The Synergistic Dynamics of Art, Mathematics, & Science
An Interdisciplinary Project at Stowe Middle School
[©Frederick David Abraham, project contributors, and sources]

Difference Equations for Archimedean Spirals

That name sounds kind of scary, but it is really easy. In making the Archimedean sprials, we added an equal amount of angle and an equal amount of distance at each step of the way to the values of angle and distance that we had at the previous step. This is a procedure of repeating (mathematicians say iterating) the same thing (mathematicians say operation) over and over in several successive steps. When we summarize such an iterative procedure in an algebraic way, that is with symbols, we call these difference equations. Difference means that something is made different by a certain operation or amount; that amount is the difference. (Review the figure whenever you wish while working on this section.)

Let's number the step of the iteration, 0,1,2,3, . . . n for steps 0 to n.
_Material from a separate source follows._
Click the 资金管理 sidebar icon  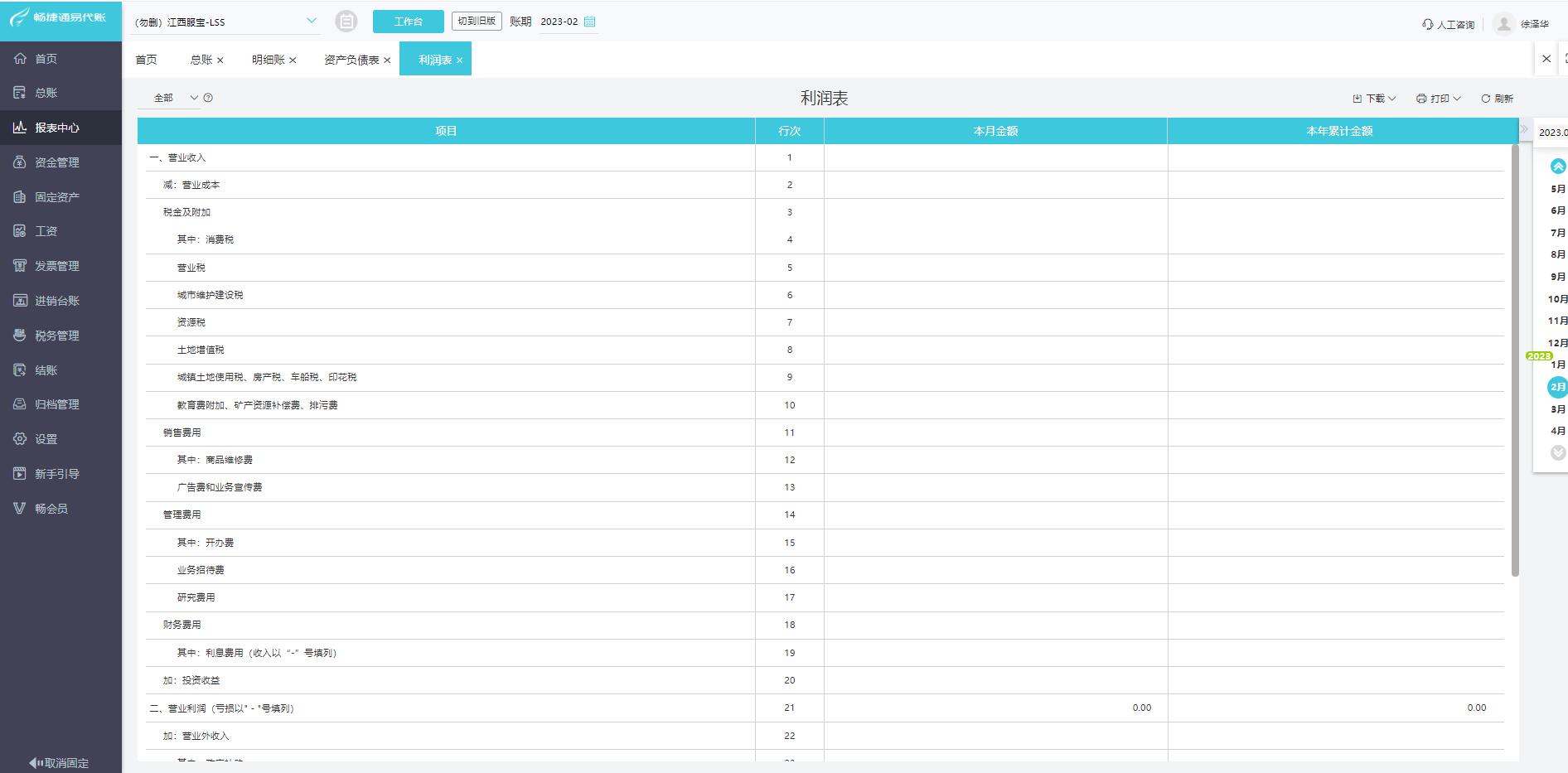(x=20, y=162)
In exercise 8 we went from 0 to 360 degrees in 36 steps, so n = 36. Actually at step 0, we do not perform the operation, we just establish the initial values of the angle and distance that we start with, 0° and 0 distance for these spirals.

So, in English:

The angle at any step n equals the angle at the previous step, step n-1, plus a constant; the constant equalled 10° for our one-turn Archimedean spirals of Exercises 8-10. Below we will use n and n-1 as subscripts to act as an index (numerical reminder) for which step of the iteration we are doing.
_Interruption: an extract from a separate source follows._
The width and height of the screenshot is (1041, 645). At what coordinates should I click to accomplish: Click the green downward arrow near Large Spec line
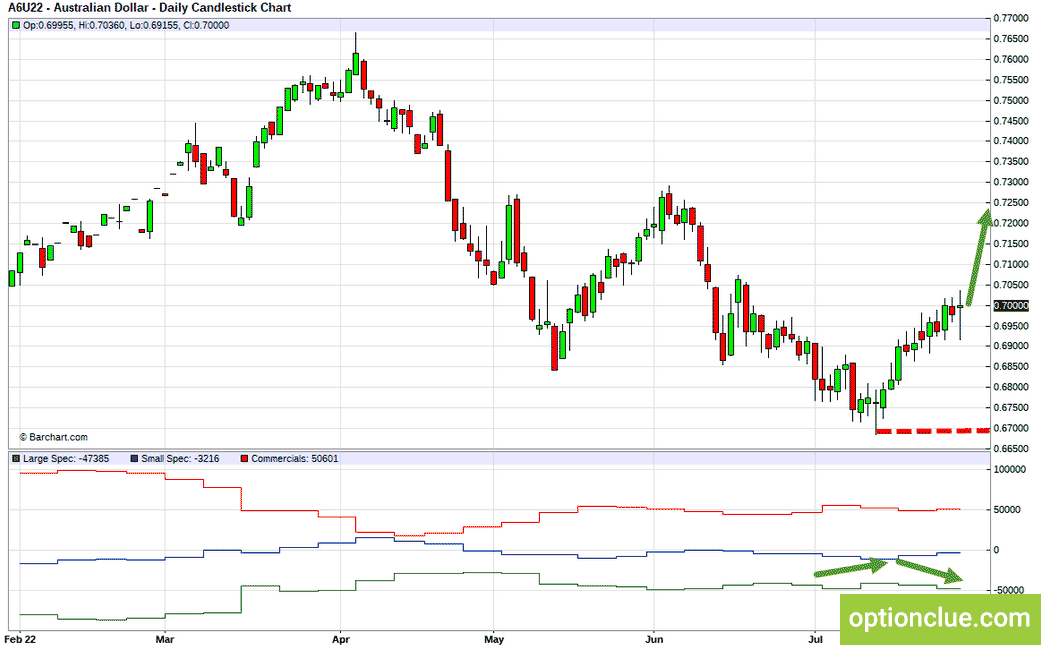929,571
To say this algebraically, mathematicians like to use language something like this:

If we let the anlgle, a, at step n be called an, and
if we let the constant amount of angle to add at each step be called D(a), then

an = an-1 + D(a)

We call this equation a difference equation because it uses a difference D. In algebra, we could change this equation around to read:

D(a) = (an) - (an-1)

For those who have not yet learned algebra (until now!), you can figure that these two equations are equivalent by seeing that if you subtract (an-1) from both sides of the first equation (you can substract the same thing from both sides of an equation and it is still true), and you can switch the right and left sides (you can do that too in algebra), then you get the second equation. The first form of the equation is more like we actually built the spiral, adding to the length of the radius as we went around the circle. The second form of the equation simply reminds us what we already knew: the difference between the one at any step is 10° more than the previous one. Similarly, the distance at step n equalled the distance at step n-1 (the previous step) plus a constant distance. In Exercise 8, this constant we added was .2777... units of distance. So after 9 steps (not counting step 0, and starting with 0° and 0 distance at step 0), we were at 90 degrees and a distance of 2.5 (9 x .27778 = 2.5, one fourth of the distance of 10, the 9 because it was 9 steps after step 0 at 0,0). So the difference equation for the distance is, turning this English into algebra:

If we let the distance at step n be rn, and
if we let the constant distance to be added at each step to be D(r), then

rn = rn-1 + D(r)

Again the other form of the equation would be:

D(r) = rn - rn-1

Taking the first form of each of these equations, we now have two simultaneous difference equations to specify the vector in polar coordinates at each step. Thats fancy mathematical talk for the very simple procedure we just did. There is one equation for for each variable, the angle variable, a, and the distance variable, r. Let's see how they work out if used with Exercise 8.

We let:

D(a) = 10°
D(r) = .27778
a0 = 0 (we make it so, or pretend that a-1 = -10°)
r0 = 0 (we make it so, or pretend that r-1 = -.27778)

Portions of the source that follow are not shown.